= WHAT YOU SHOULD DO =
The answer is to be an exact copy of the lines below running from the line with "Open the シングル サインオン filter" down to the line with "Open Календарь from", both ends included, and nothing more.

[EXERCISE INPUT]

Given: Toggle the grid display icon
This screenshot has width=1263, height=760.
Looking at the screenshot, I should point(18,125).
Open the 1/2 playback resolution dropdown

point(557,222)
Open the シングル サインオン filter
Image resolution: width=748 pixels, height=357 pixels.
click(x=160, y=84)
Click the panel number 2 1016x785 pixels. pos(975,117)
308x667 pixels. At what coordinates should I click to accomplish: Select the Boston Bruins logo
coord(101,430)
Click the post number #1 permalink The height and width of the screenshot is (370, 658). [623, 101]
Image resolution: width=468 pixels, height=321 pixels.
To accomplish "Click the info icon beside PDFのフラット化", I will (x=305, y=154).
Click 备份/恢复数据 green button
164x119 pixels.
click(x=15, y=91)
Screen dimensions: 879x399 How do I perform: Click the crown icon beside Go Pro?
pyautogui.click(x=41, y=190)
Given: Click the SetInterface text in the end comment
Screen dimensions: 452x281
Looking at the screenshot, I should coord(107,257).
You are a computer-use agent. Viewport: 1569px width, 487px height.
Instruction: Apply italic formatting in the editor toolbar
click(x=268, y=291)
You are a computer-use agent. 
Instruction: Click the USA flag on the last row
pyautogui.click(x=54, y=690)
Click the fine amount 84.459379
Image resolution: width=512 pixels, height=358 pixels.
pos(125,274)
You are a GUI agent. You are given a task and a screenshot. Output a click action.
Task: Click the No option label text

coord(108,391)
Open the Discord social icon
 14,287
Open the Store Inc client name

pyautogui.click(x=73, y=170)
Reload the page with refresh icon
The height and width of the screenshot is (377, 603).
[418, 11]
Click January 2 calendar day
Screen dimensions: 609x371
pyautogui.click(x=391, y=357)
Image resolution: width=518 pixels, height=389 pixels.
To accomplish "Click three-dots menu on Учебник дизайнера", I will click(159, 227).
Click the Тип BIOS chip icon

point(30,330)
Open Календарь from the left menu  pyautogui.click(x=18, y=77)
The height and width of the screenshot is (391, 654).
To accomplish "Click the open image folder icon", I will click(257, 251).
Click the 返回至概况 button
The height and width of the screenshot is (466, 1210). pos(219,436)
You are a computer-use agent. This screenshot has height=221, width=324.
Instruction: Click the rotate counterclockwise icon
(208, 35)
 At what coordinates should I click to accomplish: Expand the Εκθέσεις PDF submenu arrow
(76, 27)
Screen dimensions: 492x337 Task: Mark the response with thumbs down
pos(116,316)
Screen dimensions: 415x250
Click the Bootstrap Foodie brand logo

[/EXERCISE INPUT]

= SOLUTION TO THIS PROBLEM =
Open the シングル サインオン filter
Image resolution: width=748 pixels, height=357 pixels.
click(x=160, y=84)
Click the panel number 2 1016x785 pixels. pos(975,117)
308x667 pixels. At what coordinates should I click to accomplish: Select the Boston Bruins logo
coord(101,430)
Click the post number #1 permalink The height and width of the screenshot is (370, 658). [623, 101]
Image resolution: width=468 pixels, height=321 pixels.
To accomplish "Click the info icon beside PDFのフラット化", I will (x=305, y=154).
Click 备份/恢复数据 green button
164x119 pixels.
click(x=15, y=91)
Screen dimensions: 879x399 How do I perform: Click the crown icon beside Go Pro?
pyautogui.click(x=41, y=190)
Given: Click the SetInterface text in the end comment
Screen dimensions: 452x281
Looking at the screenshot, I should coord(107,257).
You are a computer-use agent. Viewport: 1569px width, 487px height.
Instruction: Apply italic formatting in the editor toolbar
click(x=268, y=291)
You are a computer-use agent. 
Instruction: Click the USA flag on the last row
pyautogui.click(x=54, y=690)
Click the fine amount 84.459379
Image resolution: width=512 pixels, height=358 pixels.
pos(125,274)
You are a GUI agent. You are given a task and a screenshot. Output a click action.
Task: Click the No option label text

coord(108,391)
Open the Discord social icon
 14,287
Open the Store Inc client name

pyautogui.click(x=73, y=170)
Reload the page with refresh icon
The height and width of the screenshot is (377, 603).
[418, 11]
Click January 2 calendar day
Screen dimensions: 609x371
pyautogui.click(x=391, y=357)
Image resolution: width=518 pixels, height=389 pixels.
To accomplish "Click three-dots menu on Учебник дизайнера", I will click(159, 227).
Click the Тип BIOS chip icon

point(30,330)
Open Календарь from the left menu  pyautogui.click(x=18, y=77)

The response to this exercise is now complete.